Published 06/03/2016

Douglas Carswell is part of the Vote Leave campaign while his party leader Nigel Farage supports the Grassroots Out movement
Douglas Carswell is part of the Vote Leave campaign while his party leader Nigel Farage supports the Grassroots Out movement

Ukip's sole MP has dismissed party leader Nigel Farage's description of him as "irrelevant" and said there was "no point in hiding" the pair's differences.

Douglas Carswell and Mr Farage have clashed over their support for rival Brexit campaigns in the run-up to the June 23 referendum.

The Clacton MP is backing Vote Leave, but recent weeks have seen fellow supporters of the group sacked from Ukip posts by Mr Farage, who is one of the leading figures in the Grassroots Out (GO) Movement.

Mr Carswell praised Suzanne Evans, who has been sacked from two posts in as many weeks - first as deputy chairman and then as welfare spokesman.

He told BBC's Sunday Politics she is "magnificent ... She's so brilliant".

Asked if he was next for the axe, Mr Carswell said "Nigel described me as irrelevant" and added: "I've been called far worse in the five parliamentary elections where I've stood, but the point is in four of those five parliamentary elections I won. Now that's the beauty of democracy isn't it? It's the people who decide who is, who isn't irrelevant."

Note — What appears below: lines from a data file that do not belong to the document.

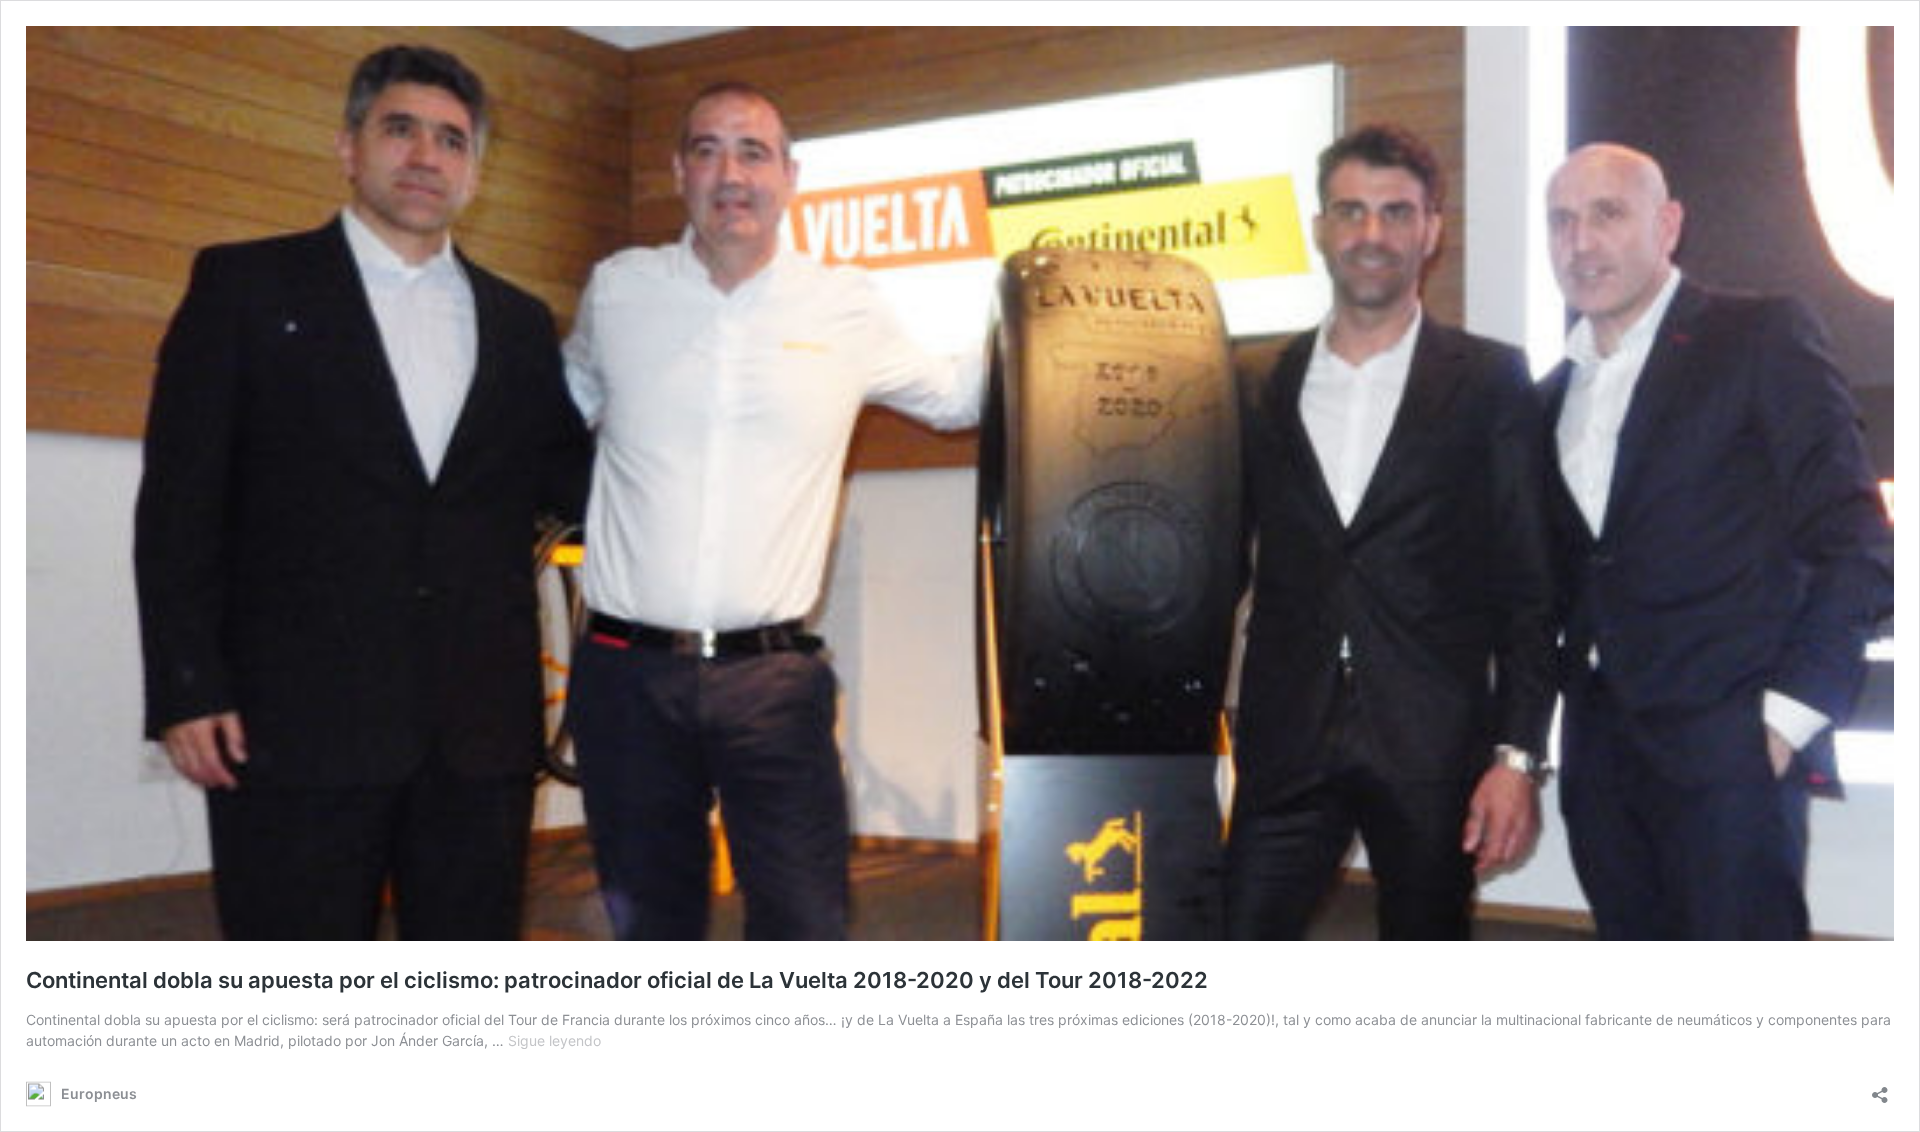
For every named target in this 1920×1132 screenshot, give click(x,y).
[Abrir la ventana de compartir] (1880, 1088)
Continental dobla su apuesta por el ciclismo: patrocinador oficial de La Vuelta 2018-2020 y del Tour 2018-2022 (617, 980)
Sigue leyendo (554, 1040)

Mr Carswell repeated the claim - disputed by senior Ukip figures and the GO leadership - that Ukip councillors were backing Vote Leave.

" Four out of every five Ukip councillors across the country has now signed up to Vote Leave," he said. "Vote Leave is now garnering support from the political left, from the political centre right. It is garnering support from people who aren't politicians at all."

Addressing the problems between him and Mr Farage he said: "There's no point in hiding it. There are differences of opinion. He is in favour of signing up to GO, I'm in favour of Vote Leave. And there's a strategic difference as well.

"I think we need to win this referendum with an unrelentingly upbeat optimistic, positive campaign. I'm primarily interested in winning the referendum, not in mobilising the base."